◆ **EXERCISE DETAILS**
Only the lines below from the one that contains "680x564 pixels." through the one that contains "Task: Open the" should appear in your answer, exact and without pictures.

◆ **RECORDS FOR THE TASK**
:::::
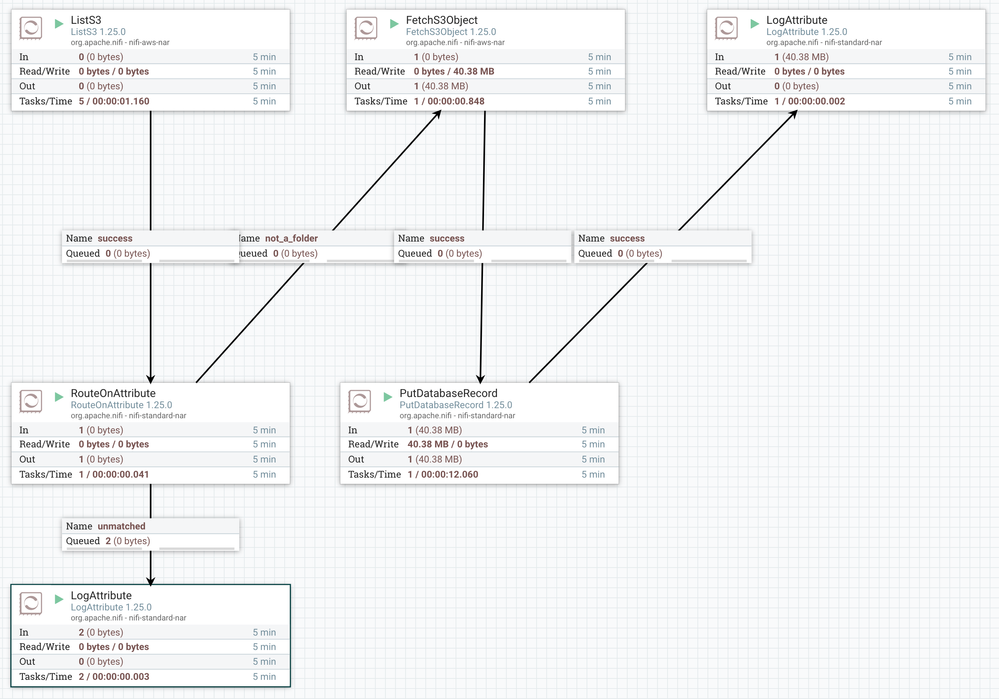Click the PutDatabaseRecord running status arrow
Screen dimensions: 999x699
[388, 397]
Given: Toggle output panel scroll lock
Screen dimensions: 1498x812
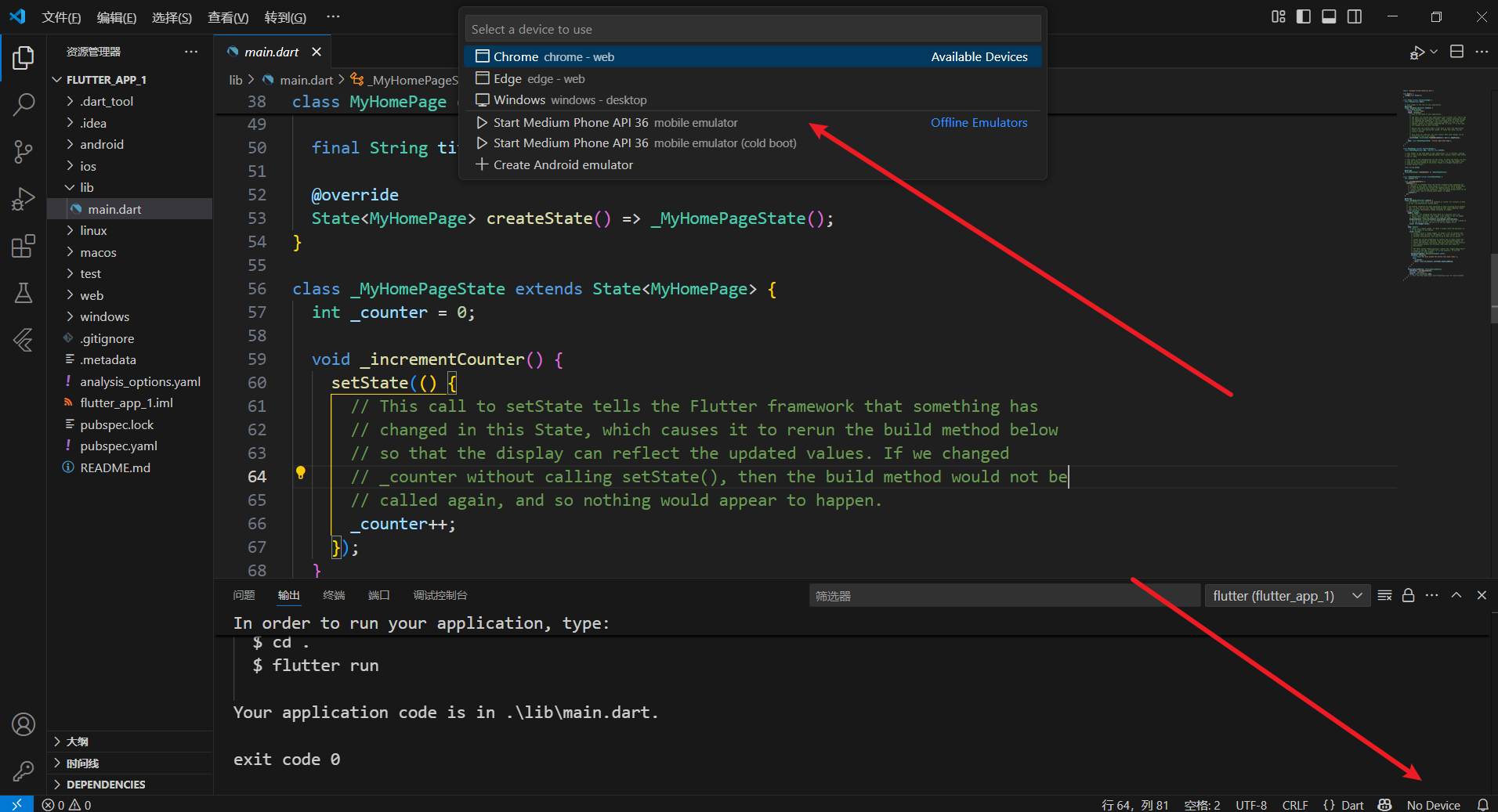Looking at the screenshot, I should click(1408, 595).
:::::
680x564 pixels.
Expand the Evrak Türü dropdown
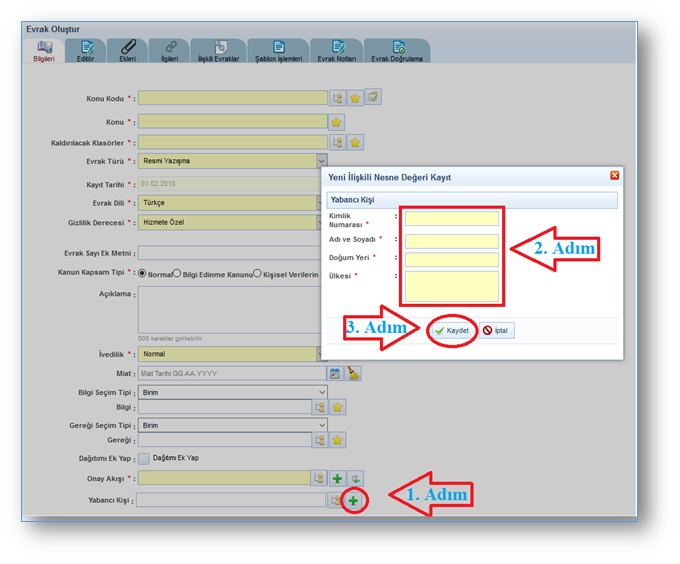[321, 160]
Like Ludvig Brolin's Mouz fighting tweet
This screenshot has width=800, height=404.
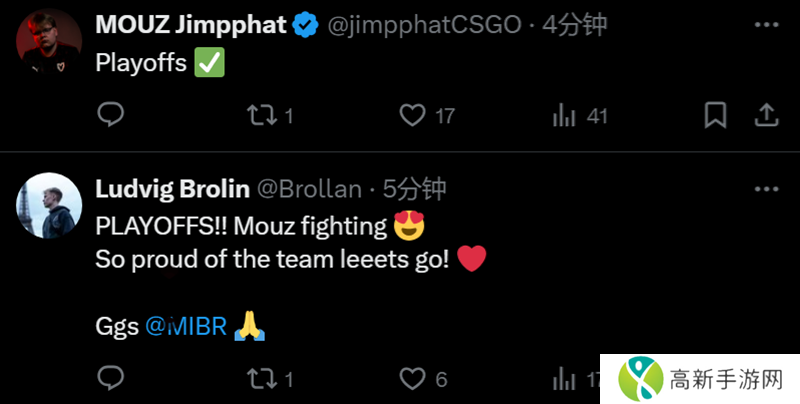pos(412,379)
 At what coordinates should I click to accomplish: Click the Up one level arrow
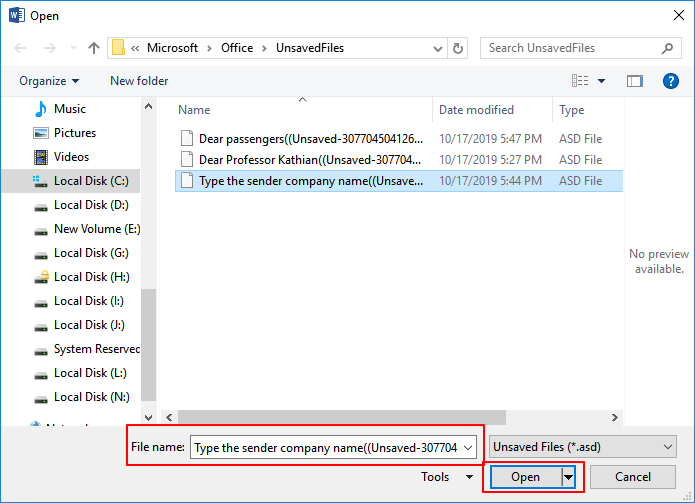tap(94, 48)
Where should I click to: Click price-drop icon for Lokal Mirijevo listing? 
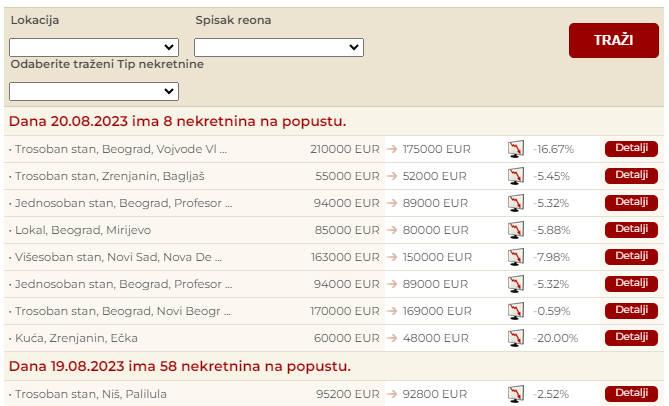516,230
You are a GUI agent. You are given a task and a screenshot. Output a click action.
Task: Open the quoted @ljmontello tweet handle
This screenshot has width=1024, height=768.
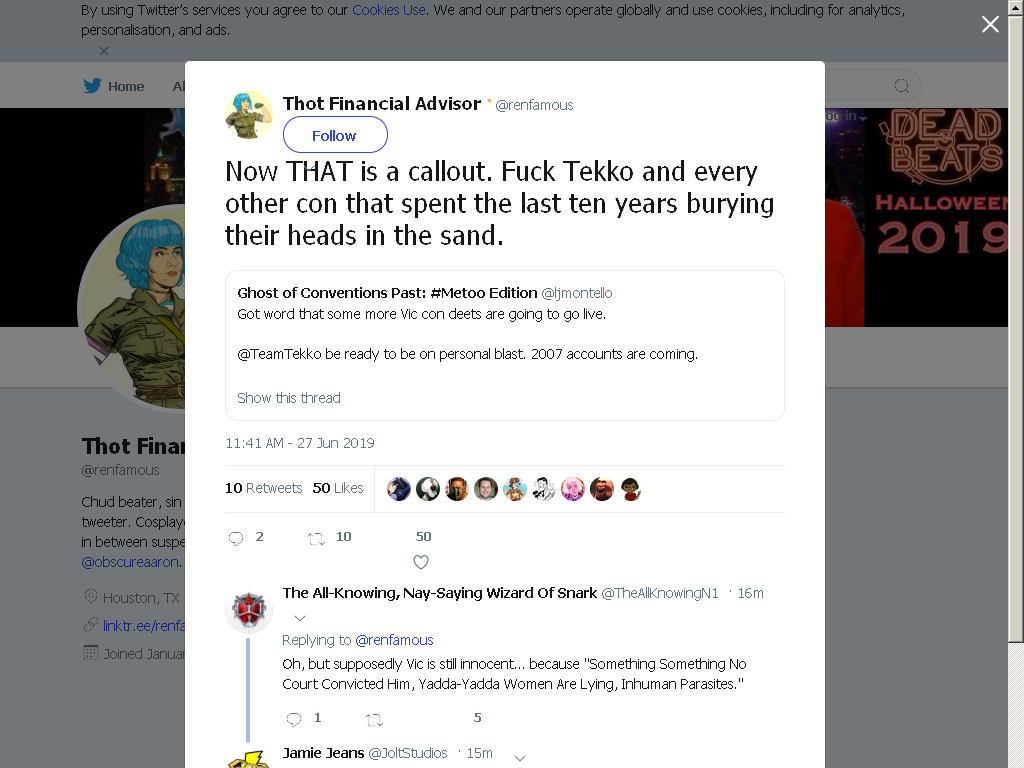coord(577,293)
:::::
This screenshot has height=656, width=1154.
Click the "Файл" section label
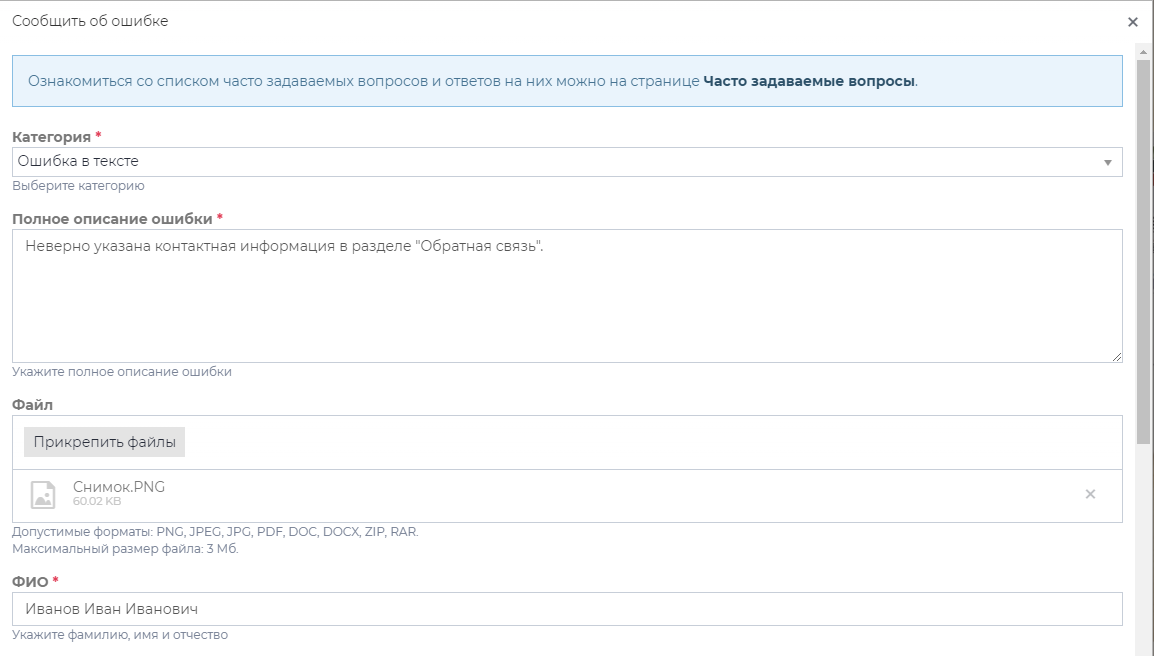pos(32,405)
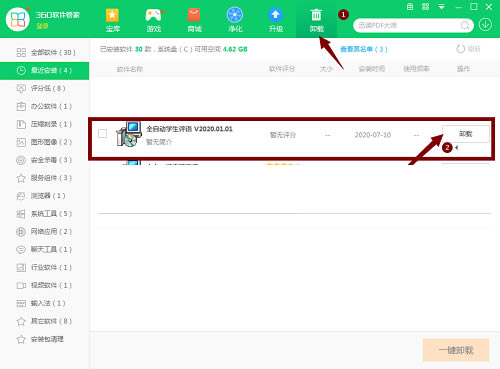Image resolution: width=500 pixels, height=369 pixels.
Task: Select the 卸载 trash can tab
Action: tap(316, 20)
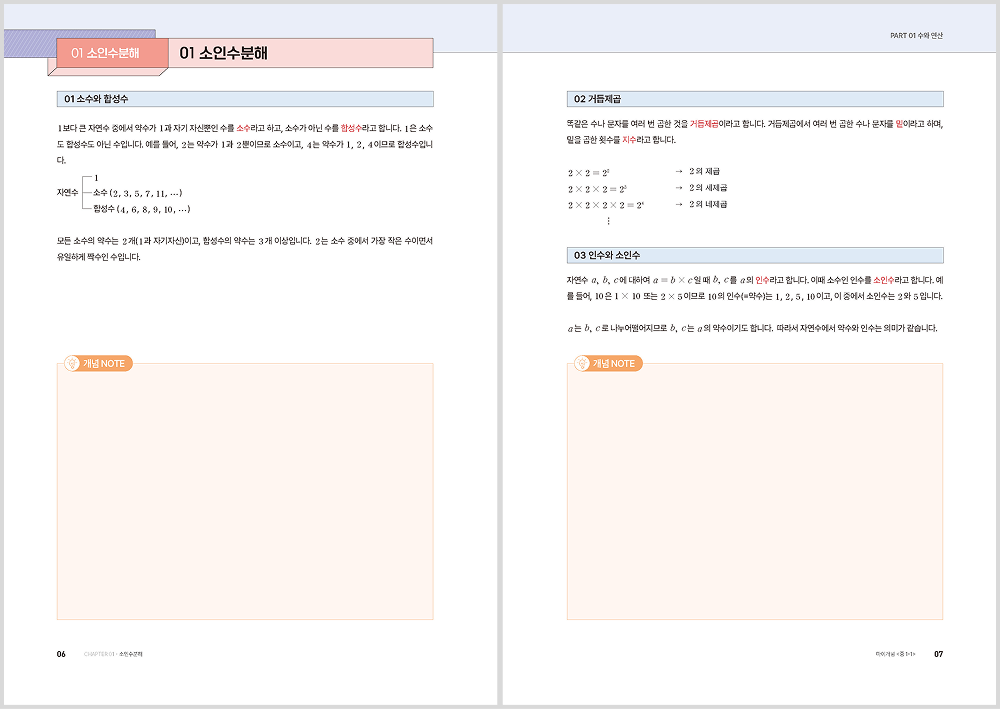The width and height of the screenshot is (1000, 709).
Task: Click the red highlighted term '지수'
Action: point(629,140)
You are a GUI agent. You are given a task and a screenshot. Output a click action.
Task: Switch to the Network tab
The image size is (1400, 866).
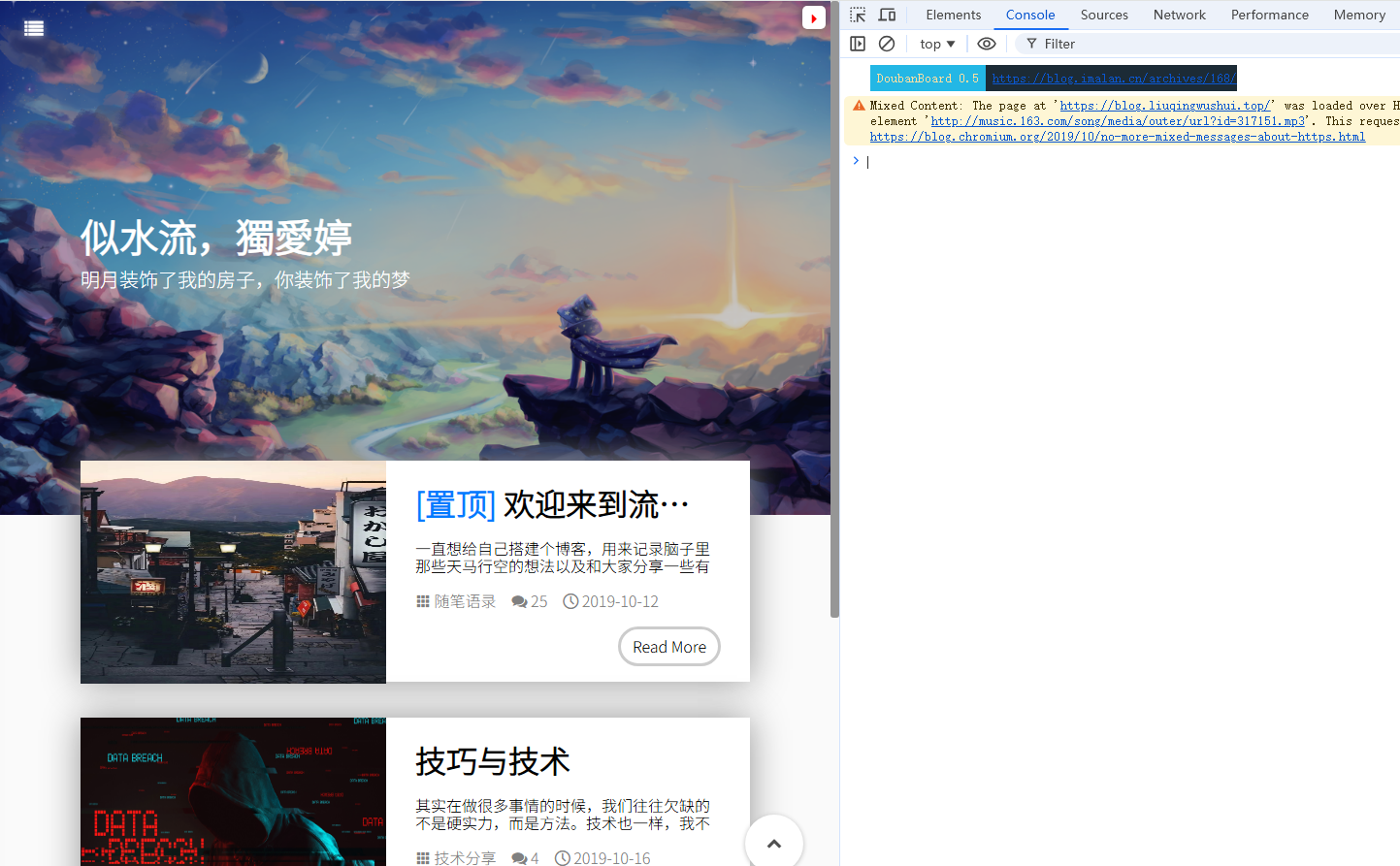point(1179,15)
:::::
◆ **RESULT**
680x564 pixels.
Expand the Evrak Türü dropdown
[321, 160]
Like Ludvig Brolin's Mouz fighting tweet
This screenshot has width=800, height=404.
pos(412,379)
 At what coordinates should I click to accomplish: Click the Up one level arrow
tap(94, 48)
Where should I click to: Click price-drop icon for Lokal Mirijevo listing? 
516,230
You are a GUI agent. You are given a task and a screenshot. Output a click action.
Task: Open the quoted @ljmontello tweet handle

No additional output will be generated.